Stored data entries
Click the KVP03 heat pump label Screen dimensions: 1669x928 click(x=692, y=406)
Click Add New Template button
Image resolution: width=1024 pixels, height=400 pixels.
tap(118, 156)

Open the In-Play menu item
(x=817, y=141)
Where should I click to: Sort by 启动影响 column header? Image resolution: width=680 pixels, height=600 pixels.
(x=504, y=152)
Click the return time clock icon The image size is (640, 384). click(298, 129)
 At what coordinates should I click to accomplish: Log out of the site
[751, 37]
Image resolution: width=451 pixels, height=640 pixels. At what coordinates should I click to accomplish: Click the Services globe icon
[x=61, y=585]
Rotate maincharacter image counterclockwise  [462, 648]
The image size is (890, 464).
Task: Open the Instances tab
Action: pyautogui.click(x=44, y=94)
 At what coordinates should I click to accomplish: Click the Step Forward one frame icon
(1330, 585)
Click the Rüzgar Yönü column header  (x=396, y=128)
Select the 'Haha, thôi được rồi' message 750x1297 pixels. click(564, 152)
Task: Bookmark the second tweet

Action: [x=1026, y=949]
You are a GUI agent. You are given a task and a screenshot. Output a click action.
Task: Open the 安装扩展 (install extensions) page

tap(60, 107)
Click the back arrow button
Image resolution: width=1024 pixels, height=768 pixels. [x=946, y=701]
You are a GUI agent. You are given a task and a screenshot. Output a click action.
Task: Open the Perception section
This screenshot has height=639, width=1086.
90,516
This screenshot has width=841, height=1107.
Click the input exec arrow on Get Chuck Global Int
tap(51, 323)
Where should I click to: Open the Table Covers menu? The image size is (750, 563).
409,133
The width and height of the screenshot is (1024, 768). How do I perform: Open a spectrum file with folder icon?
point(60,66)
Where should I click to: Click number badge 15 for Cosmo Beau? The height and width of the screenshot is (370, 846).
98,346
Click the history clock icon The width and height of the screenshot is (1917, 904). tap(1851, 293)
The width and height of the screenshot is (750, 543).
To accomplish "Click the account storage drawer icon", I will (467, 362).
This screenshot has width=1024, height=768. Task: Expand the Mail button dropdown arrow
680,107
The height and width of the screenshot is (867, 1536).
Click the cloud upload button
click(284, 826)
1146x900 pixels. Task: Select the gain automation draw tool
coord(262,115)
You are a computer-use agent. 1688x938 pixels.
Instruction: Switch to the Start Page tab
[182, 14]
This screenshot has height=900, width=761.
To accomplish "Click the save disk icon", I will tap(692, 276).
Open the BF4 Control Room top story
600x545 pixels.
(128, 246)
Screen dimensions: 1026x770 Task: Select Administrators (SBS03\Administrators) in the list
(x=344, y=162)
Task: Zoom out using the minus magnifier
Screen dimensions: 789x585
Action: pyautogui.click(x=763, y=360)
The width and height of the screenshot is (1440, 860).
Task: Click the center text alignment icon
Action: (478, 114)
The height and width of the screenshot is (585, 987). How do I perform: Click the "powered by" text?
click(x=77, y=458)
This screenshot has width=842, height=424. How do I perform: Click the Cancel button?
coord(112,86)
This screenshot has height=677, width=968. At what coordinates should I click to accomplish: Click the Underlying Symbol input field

» **Work required**:
What do the lines above say from the one containing "Task: Open the Perception section" down to the one containing "This screenshot has height=900, width=761."? Return them exactly, both end lines included, and only them.

» **Completed exercise**:
Task: Open the Perception section
This screenshot has height=639, width=1086.
90,516
This screenshot has width=841, height=1107.
Click the input exec arrow on Get Chuck Global Int
tap(51, 323)
Where should I click to: Open the Table Covers menu? The image size is (750, 563).
409,133
The width and height of the screenshot is (1024, 768). How do I perform: Open a spectrum file with folder icon?
point(60,66)
Where should I click to: Click number badge 15 for Cosmo Beau? The height and width of the screenshot is (370, 846).
98,346
Click the history clock icon The width and height of the screenshot is (1917, 904). tap(1851, 293)
The width and height of the screenshot is (750, 543).
To accomplish "Click the account storage drawer icon", I will (467, 362).
This screenshot has width=1024, height=768. Task: Expand the Mail button dropdown arrow
680,107
The height and width of the screenshot is (867, 1536).
Click the cloud upload button
click(284, 826)
1146x900 pixels. Task: Select the gain automation draw tool
coord(262,115)
You are a computer-use agent. 1688x938 pixels.
Instruction: Switch to the Start Page tab
[182, 14]
This screenshot has height=900, width=761.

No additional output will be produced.